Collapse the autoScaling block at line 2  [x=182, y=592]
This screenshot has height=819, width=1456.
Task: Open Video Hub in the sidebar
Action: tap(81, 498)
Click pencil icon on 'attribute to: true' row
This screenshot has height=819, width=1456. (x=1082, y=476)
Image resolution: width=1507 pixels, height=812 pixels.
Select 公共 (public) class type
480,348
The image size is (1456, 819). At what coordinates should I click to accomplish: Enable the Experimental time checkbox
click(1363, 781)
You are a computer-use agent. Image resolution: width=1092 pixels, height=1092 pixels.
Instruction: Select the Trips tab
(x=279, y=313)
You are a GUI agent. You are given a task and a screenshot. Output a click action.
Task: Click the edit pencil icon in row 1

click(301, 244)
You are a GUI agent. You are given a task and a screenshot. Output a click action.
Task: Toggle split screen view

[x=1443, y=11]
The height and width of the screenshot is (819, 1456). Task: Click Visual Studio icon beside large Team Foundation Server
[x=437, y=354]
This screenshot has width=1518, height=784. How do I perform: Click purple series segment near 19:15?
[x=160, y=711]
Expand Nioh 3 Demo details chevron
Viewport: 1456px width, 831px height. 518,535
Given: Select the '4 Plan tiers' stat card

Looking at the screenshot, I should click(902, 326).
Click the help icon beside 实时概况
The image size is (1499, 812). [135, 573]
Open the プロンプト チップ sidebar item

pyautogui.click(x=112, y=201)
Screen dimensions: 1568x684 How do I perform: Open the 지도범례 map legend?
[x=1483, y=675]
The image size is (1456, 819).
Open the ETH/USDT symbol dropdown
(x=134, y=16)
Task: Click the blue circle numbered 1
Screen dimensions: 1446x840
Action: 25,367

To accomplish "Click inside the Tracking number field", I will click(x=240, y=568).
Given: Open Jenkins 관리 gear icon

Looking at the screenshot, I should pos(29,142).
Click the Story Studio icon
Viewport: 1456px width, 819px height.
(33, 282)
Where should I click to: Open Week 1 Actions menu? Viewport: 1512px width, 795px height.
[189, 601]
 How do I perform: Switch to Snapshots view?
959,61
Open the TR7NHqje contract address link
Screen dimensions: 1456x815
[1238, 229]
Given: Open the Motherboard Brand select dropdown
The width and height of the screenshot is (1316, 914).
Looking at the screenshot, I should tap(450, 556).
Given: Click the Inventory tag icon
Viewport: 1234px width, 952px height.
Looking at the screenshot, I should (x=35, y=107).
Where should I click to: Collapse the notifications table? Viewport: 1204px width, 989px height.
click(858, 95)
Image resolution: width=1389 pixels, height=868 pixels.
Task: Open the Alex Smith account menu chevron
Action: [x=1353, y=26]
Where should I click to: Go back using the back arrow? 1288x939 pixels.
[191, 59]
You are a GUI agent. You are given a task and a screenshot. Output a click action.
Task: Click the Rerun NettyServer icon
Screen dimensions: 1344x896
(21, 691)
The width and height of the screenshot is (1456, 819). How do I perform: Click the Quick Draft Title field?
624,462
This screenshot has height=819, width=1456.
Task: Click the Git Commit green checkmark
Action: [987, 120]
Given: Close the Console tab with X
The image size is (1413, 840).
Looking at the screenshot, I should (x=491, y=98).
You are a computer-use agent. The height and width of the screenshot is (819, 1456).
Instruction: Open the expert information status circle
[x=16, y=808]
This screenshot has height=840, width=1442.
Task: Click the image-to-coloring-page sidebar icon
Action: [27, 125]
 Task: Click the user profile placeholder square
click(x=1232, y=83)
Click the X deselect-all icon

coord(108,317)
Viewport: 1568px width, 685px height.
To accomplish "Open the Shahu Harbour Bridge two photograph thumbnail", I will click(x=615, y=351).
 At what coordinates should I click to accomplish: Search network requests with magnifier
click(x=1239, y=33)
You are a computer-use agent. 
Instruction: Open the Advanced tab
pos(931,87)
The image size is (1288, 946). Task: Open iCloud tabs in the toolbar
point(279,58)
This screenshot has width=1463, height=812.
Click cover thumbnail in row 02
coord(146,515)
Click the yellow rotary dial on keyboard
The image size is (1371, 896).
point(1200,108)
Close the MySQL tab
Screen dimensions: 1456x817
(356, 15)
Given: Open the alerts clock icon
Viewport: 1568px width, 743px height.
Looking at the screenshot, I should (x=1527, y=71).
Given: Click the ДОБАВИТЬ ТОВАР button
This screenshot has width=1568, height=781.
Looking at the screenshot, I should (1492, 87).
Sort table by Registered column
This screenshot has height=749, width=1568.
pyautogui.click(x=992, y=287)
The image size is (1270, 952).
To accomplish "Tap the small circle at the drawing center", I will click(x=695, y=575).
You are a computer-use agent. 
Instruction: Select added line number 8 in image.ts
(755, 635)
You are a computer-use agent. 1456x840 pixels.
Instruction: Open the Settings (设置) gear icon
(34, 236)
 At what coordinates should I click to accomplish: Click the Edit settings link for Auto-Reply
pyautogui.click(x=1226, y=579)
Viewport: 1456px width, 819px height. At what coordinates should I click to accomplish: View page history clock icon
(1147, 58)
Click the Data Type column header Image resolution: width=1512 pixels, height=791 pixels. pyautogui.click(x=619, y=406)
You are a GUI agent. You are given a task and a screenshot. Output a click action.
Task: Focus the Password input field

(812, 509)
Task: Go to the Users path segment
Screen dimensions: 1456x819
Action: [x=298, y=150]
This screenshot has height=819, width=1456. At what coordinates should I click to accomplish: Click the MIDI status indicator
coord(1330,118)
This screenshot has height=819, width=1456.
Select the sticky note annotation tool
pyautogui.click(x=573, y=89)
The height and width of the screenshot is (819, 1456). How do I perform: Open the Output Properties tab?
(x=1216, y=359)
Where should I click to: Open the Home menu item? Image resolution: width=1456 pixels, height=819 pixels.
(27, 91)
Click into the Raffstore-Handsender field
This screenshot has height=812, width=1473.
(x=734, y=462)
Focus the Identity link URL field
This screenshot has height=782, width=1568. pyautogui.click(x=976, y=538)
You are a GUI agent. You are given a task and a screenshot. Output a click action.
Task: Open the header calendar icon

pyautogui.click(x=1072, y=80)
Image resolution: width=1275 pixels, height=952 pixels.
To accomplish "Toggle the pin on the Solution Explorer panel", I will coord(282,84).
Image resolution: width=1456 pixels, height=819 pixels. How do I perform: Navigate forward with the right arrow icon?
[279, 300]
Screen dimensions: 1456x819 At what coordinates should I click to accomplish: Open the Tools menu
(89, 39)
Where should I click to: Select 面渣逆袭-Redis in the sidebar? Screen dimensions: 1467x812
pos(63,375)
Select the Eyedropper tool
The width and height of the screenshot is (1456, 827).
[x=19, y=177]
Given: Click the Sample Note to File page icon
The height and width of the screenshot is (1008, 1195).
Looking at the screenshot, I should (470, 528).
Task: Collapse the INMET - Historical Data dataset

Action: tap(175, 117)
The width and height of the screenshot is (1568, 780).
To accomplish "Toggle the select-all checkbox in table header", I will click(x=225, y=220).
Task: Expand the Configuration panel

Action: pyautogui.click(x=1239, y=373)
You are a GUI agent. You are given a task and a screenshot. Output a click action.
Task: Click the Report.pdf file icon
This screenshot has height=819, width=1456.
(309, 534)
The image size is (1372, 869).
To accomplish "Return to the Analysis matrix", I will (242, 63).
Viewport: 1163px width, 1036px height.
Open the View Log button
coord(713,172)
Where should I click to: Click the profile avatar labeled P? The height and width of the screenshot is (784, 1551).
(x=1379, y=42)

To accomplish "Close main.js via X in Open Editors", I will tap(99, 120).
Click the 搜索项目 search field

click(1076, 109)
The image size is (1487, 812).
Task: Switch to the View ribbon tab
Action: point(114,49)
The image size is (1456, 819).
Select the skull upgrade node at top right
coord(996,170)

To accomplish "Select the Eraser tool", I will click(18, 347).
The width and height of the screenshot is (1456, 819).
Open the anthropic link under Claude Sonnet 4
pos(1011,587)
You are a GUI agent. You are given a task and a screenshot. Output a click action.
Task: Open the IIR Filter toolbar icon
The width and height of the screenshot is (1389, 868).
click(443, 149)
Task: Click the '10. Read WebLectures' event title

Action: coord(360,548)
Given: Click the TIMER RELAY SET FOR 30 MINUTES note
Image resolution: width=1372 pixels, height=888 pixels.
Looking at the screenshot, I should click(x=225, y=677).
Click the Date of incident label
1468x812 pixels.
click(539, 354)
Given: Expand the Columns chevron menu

WHAT THE TASK ASKS — Your answer is to contain exactly the lines from the one holding "Task: Open the IIR Filter toolbar icon" to the end of the entries, with no other line.

THE ANSWER —
Task: Open the IIR Filter toolbar icon
The width and height of the screenshot is (1389, 868).
click(443, 149)
Task: Click the '10. Read WebLectures' event title

Action: coord(360,548)
Given: Click the TIMER RELAY SET FOR 30 MINUTES note
Image resolution: width=1372 pixels, height=888 pixels.
Looking at the screenshot, I should click(x=225, y=677).
Click the Date of incident label
1468x812 pixels.
click(539, 354)
Given: Expand the Columns chevron menu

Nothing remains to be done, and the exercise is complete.